Alioune Diop était un éminent homme de dialogue : il a eu la grande habileté et la clairvoyance d’associer à ses actions non seulement des intellectuels d’Afrique et des diasporas de l’époque, parmi les plus grands, comme Aimé Césaire, Léopold Sédar Senghor, Cheikh Anta Diop, les grands penseurs et écrivains afro-américains, mais aussi des noms célèbres de la pensée et de la littérature françaises comme André Gide, Jean-Paul Sartre, Albert Camus, Michel Leiris, ou comme Pablo Picasso, célèbre auteur de l’affiche officielle du Premier Congrès. Chez lui, un immense désir d’établir le dialogue entre l’Afrique et ses diasporas, entre l’Afrique et l’Occident en dépit de toutes les erreurs qui ont noirci la rencontre des deux continents.
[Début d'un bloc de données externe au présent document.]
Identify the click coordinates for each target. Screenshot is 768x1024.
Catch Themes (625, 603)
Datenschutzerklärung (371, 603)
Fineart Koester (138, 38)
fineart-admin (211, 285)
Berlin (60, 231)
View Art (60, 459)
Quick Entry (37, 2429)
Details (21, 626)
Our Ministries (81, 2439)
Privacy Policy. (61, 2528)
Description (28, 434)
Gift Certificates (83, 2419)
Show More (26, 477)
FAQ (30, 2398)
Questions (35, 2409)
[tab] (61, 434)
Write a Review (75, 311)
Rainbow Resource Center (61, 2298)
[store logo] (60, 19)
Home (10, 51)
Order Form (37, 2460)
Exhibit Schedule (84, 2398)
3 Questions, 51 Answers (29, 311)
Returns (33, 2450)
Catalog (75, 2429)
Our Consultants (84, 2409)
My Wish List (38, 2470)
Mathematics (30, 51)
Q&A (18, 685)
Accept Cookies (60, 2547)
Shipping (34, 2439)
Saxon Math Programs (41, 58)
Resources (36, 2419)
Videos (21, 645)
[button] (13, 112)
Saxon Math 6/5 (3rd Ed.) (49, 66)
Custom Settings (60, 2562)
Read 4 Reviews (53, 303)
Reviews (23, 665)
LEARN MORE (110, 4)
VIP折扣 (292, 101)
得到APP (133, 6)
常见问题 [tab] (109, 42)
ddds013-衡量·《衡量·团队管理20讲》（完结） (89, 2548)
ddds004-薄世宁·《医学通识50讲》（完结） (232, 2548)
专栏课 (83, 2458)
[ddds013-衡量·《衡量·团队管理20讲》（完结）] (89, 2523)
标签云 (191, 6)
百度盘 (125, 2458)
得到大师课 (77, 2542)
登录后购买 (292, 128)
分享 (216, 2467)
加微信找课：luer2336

1966 : Organisation du Festival Mondial des Arts Nègres : le colloque de mai 2010 devrait reviendra sur le bilan de cette manifestation mondiale dont les résultats continuent de distinguer le continent, surtout notre pays, dans la créativité artistique. Le grand sculpteur sénégalais Ousmane Sow, des peintres talentueux comme Papa Ibra Tall, Ibou Diouf et d’autres artistes de renommée internationale, pourront témoigner de l’impact de ce festival mondial sur la créativité africaine.
Au vrai, Alioune Diop était un homme. un homme dans le sens camusien et sartrien du terme. Il n’est pas facile d’être  » un homme de quelque part, un homme parmi les hommes « , écrivait Sartre. Cette ambition implique l’engagement total dans la société, la lutte quotidienne contre les forces du mal, la quête obstinée d’un bien-être collectif, qui ne s’accomplit pas sans provoquer de redoutables et ignobles adversités.
Alioune Diop a vécu pour l’Afrique, au risque de s’oublier. Me reviennent ces vers de Victor Hugo :
 » Ceux qui pieusement sont morts pour la patrie
Ont droit qu’à leur cercueil la foule vienne et prie  »
Notre devoir est de rassembler, en plusieurs occasions, cette foule autour de l’œuvre d’Alioune Diop, pour la méditer, durant l’année 2010. C’est pour l’édification de nos enfants, l’homme n’étant pas qu’un digestif ambulant.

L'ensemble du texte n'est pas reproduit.